O Sabores do Sul oferece buffet variado e caprichado, com ingredientes selecionados e conservas artesanais, a erva-mate de qualidade, perfeita para chimarrão ou tererê bem gelado, como destaca o empresário André Ruiz.

“A proximidade da comidinha de casa, acrescida de um bom churrasco, me levou a favoritar o Sabores do Sul. Além do mais, preparam e vendem deliciosas conservas, dentre outros produtos típicos do Sul do Brasil. A gastronomia popular é rica. Em capricho, simplicidade e servir bem. O lado B da gastronomia, em qualquer lugar do mundo, é curioso. Sempre busco essa opção em viagens. Em Praga, na República Tcheca, há restaurantes que servem refeições e cerveja desde antes do descobrimento do Brasil, e continuam no mesmo local, no lado B”, pontua André.

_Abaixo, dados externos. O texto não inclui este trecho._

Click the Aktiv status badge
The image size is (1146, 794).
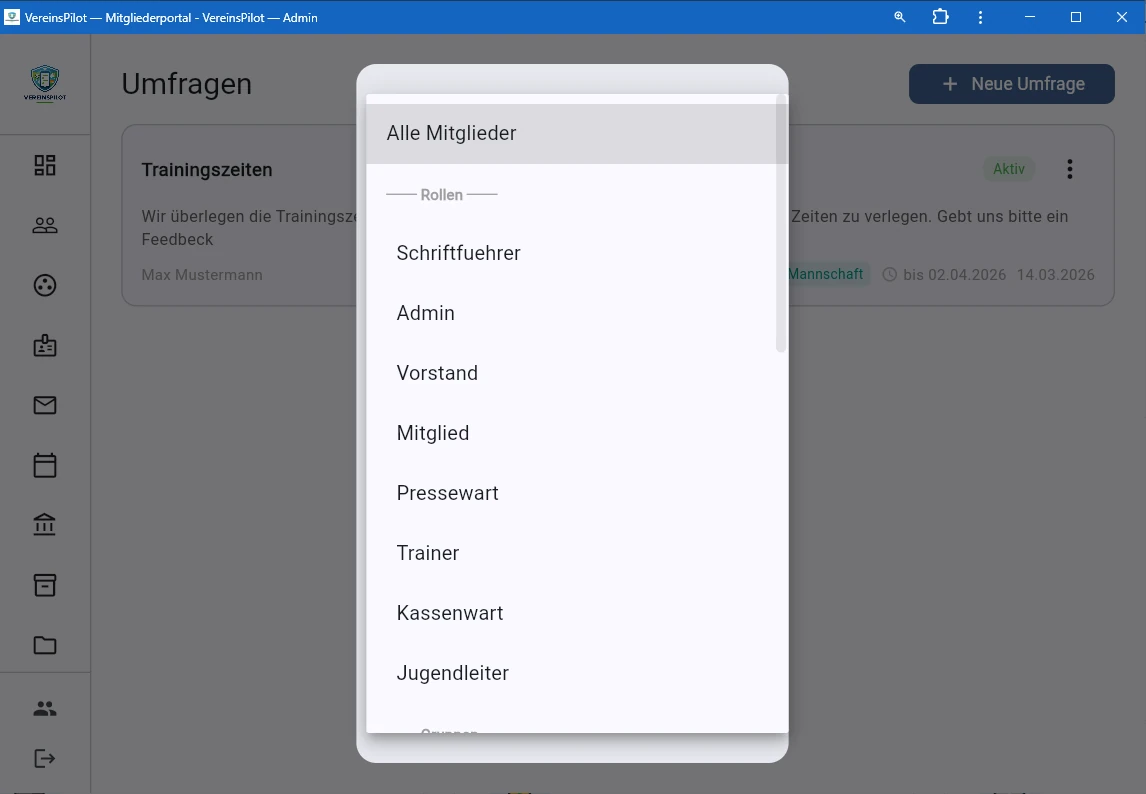(1009, 168)
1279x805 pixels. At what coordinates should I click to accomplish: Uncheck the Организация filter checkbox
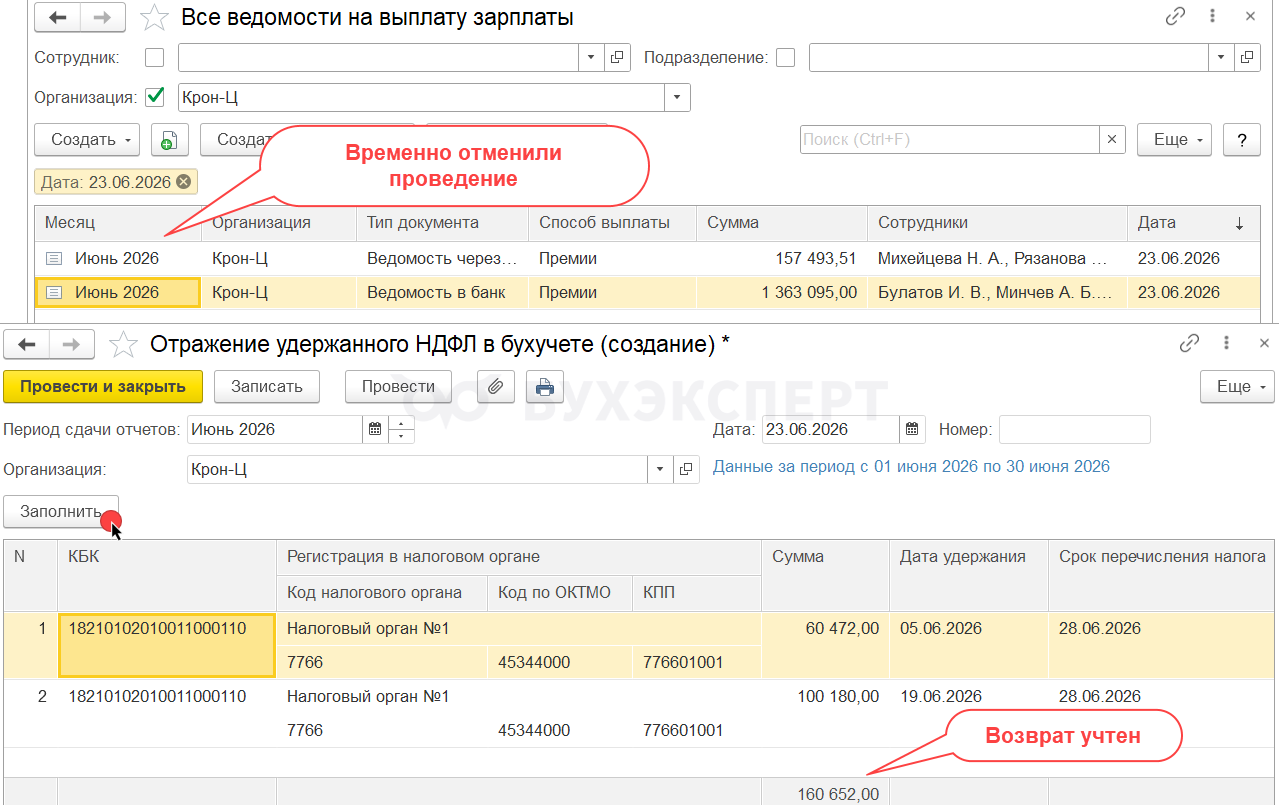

Macaé como um dos destinos gastronômicos do Rio
Nos últimos anos, Macaé destaca-se como polo gastronômico no interior do Estado do Rio, atraindo público aos seus festivais quase o ano todo, com variedade de sabores e tradições culinárias locais e contemporâneas, especialmente nos restaurantes da orla dos Cavaleiros.

André Alcino Neves de Carvalho é de família mineira, apaixonada por comida boa e que veio de Muriaé há mais de 23 anos, quando abriram o restaurante Estação da Moqueca, no Miramar, bairro bucólico no coração da cidade. Por muito tempo, o restaurante foi uma referência de gastronomia Lado B em Macaé, com uma comida de qualidade, bem servida e num ambiente familiar. O negócio deu tão certo que ele e seus irmãos decidiram expandir os negócios, adquirindo outros restaurantes nos Cavaleiros e Glória como: Estação da Praia, Estação do Pastel, Trattoria do Nutte, Benedito Bar e Grill e a casa de festas Estação 972.
Hoje, André ocupa o cargo de vice-presidente do Polo Gastronômico e se orgulha da evolução da cidade no setor. “O Polo foi criado há 15 anos, em um momento de auge do petróleo. Foi um ato de união que superou duas crises, a pandemia, e ainda criou eventos de sucesso que são referência no estado”, destaca.
Esse trabalho coletivo fortaleceu a identidade gastronômica local, colocando Macaé no mapa nacional da gastronomia, valorizando os grandes restaurantes e o lado B da culinária, que permanece essencial para a alma da cidade.